Text segment —
Amid the country's growing air traffic and expanding aircraft fleet, fatigue among pilots seems to be a dark cloud with senior captains and pilots' groupings stressing on the need for more serious efforts to address the concerns.
While regulations on flight duty time limitations and specific rest periods are in place, a more scientific approach as well as a better fatigue reporting system will help in tackling the "silent danger of fatigue", according to the senior captains.
In signs that fatigue is a worrying factor for the fast growing Indian aviation space, a recent survey of 542 pilots by NGO Safety Matters Foundation showed that majority of them admitted to falling asleep without planning/ consent of the other crew or experienced micro sleep.
The International Air Transport Association (IATA) -- a global grouping of airlines, including from India -- said fatigue has long been identified as a potential safety risk and the industry has developed extensive Standards and Recommended Practices (SARPs) around managing fatigue risk.
A senior captain who wished to be anonymous said the silent danger of fatigue needs to be addressed more aggressively as it affects one's cognitive abilities and psychological conditions. For instance, doing two consecutive nights of duty in multiple sectors most of the time results in fatigue and the existing fatigue reporting system is not popular among pilots, the captain associated with a leading airline told PTI.
Under the fatigue reporting system, a pilot can report to the safety department of the airline concerned and the report is then sent to the Directorate General of Civil Aviation (DGCA).

Given entries —
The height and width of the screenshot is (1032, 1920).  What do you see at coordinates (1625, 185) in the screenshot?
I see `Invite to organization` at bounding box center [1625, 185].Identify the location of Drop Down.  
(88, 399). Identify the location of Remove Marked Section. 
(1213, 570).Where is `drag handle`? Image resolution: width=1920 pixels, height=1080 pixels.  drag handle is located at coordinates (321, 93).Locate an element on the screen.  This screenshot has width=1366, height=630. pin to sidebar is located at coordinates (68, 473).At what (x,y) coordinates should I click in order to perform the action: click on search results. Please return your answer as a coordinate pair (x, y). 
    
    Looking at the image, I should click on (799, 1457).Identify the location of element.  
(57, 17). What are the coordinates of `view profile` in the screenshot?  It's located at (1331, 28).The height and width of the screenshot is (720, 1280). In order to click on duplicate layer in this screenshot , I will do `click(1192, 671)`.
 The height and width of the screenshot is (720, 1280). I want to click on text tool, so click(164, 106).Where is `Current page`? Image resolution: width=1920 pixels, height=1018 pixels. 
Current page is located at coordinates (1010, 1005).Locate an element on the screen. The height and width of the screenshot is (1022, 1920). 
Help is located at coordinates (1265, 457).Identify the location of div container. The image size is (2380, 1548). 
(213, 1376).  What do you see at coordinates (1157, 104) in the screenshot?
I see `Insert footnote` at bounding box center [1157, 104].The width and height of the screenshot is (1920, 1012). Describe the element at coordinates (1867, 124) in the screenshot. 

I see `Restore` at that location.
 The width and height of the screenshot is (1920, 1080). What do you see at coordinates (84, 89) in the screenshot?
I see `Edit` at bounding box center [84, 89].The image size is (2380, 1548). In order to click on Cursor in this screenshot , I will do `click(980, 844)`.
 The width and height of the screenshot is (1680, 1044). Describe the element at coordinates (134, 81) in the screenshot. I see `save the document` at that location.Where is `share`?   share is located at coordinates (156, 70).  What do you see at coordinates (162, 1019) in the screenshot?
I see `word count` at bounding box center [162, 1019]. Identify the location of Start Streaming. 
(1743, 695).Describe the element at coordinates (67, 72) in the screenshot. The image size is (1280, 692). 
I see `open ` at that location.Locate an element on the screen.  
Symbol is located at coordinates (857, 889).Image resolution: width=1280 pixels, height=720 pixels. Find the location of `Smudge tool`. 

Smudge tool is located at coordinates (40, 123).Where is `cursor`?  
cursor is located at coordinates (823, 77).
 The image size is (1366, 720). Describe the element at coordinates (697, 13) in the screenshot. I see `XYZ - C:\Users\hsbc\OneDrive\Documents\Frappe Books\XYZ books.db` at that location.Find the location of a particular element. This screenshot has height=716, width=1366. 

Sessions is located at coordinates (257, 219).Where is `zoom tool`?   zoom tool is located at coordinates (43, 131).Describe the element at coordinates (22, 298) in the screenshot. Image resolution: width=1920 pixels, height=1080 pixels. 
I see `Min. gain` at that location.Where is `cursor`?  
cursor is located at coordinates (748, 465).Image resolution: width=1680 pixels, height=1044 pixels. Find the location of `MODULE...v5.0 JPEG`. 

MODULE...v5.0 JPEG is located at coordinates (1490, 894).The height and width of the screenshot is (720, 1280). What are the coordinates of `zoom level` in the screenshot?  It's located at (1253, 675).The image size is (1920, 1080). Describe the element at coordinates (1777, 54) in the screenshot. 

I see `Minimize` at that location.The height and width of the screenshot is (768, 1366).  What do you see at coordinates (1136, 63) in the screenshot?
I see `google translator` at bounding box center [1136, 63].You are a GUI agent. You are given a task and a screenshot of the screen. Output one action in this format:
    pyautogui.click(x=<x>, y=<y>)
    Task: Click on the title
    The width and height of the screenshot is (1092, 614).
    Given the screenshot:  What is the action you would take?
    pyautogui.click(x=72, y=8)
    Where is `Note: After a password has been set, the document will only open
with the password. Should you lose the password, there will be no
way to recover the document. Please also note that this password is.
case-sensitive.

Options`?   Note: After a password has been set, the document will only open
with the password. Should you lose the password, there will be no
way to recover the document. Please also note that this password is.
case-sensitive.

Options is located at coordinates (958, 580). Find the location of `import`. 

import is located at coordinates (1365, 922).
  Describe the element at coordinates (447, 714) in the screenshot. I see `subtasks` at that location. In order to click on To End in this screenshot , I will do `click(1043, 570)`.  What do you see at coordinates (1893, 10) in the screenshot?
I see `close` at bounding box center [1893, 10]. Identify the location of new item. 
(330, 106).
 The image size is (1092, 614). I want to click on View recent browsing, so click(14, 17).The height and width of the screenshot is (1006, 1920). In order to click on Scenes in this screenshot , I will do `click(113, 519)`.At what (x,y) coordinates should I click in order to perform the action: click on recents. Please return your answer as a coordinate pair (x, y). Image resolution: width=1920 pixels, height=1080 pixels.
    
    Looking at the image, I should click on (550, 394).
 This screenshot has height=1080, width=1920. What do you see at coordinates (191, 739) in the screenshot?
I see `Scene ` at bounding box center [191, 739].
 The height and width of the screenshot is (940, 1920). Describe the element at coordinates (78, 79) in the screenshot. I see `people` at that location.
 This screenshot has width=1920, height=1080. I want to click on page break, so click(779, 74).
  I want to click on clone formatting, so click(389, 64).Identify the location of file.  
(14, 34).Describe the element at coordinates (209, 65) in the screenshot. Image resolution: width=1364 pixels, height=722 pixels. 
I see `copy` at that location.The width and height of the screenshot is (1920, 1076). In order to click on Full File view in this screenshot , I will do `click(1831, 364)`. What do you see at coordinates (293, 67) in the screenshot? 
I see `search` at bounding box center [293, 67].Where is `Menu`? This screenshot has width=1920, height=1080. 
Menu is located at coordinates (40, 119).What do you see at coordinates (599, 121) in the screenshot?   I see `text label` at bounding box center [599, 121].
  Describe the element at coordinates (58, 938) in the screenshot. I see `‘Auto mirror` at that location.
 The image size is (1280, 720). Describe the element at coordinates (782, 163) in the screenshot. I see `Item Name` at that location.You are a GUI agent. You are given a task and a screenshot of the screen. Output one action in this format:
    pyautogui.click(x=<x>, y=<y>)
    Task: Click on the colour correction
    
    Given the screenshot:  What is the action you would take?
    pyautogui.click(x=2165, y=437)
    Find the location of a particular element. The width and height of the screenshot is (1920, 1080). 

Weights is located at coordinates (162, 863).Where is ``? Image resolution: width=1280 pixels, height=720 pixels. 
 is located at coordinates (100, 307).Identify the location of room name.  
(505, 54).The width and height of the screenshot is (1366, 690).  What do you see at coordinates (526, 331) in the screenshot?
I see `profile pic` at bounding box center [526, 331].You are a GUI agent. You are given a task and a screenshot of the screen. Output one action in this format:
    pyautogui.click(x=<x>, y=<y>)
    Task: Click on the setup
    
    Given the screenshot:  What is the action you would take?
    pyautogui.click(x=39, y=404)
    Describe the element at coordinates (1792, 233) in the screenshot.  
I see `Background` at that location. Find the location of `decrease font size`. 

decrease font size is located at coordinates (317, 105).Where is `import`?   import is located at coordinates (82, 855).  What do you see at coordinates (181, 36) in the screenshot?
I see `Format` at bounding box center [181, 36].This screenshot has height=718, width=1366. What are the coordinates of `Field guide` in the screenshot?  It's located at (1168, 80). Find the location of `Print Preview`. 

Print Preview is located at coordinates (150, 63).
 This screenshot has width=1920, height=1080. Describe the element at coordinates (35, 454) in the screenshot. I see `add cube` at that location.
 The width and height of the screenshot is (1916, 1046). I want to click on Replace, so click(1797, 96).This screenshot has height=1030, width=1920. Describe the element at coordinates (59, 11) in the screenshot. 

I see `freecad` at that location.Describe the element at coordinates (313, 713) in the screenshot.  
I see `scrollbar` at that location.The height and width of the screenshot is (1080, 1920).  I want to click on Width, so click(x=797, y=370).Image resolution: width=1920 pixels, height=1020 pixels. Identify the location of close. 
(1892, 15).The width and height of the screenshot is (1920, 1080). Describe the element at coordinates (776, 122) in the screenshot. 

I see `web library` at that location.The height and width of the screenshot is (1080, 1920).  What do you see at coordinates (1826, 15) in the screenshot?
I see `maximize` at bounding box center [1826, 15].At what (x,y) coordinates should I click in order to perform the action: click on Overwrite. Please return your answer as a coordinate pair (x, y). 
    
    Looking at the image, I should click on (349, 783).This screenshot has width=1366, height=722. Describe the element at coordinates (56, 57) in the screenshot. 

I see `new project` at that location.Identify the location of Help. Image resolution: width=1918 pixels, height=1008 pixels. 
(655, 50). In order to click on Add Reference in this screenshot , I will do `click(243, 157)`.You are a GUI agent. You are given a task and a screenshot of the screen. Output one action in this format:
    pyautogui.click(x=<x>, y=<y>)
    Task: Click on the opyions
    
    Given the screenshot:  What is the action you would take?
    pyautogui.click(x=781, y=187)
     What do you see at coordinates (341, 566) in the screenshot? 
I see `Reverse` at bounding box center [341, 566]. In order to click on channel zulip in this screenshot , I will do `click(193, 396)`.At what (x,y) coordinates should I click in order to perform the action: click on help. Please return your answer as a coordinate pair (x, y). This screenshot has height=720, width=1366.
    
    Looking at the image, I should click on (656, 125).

Written problem 1 —
In the article on pilot fatigue, how many pilots took part in the Safety Matters Foundation survey?
Written problem 2 —
Reproduce the passage of the article on pilot fatigue from "While regulations on" up to and including "experienced micro sleep.".

Complete answer 1 —
542 pilots

Complete answer 2 —
While regulations on flight duty time limitations and specific rest periods are in place, a more scientific approach as well as a better fatigue reporting system will help in tackling the "silent danger of fatigue", according to the senior captains.
In signs that fatigue is a worrying factor for the fast growing Indian aviation space, a recent survey of 542 pilots by NGO Safety Matters Foundation showed that majority of them admitted to falling asleep without planning/ consent of the other crew or experienced micro sleep.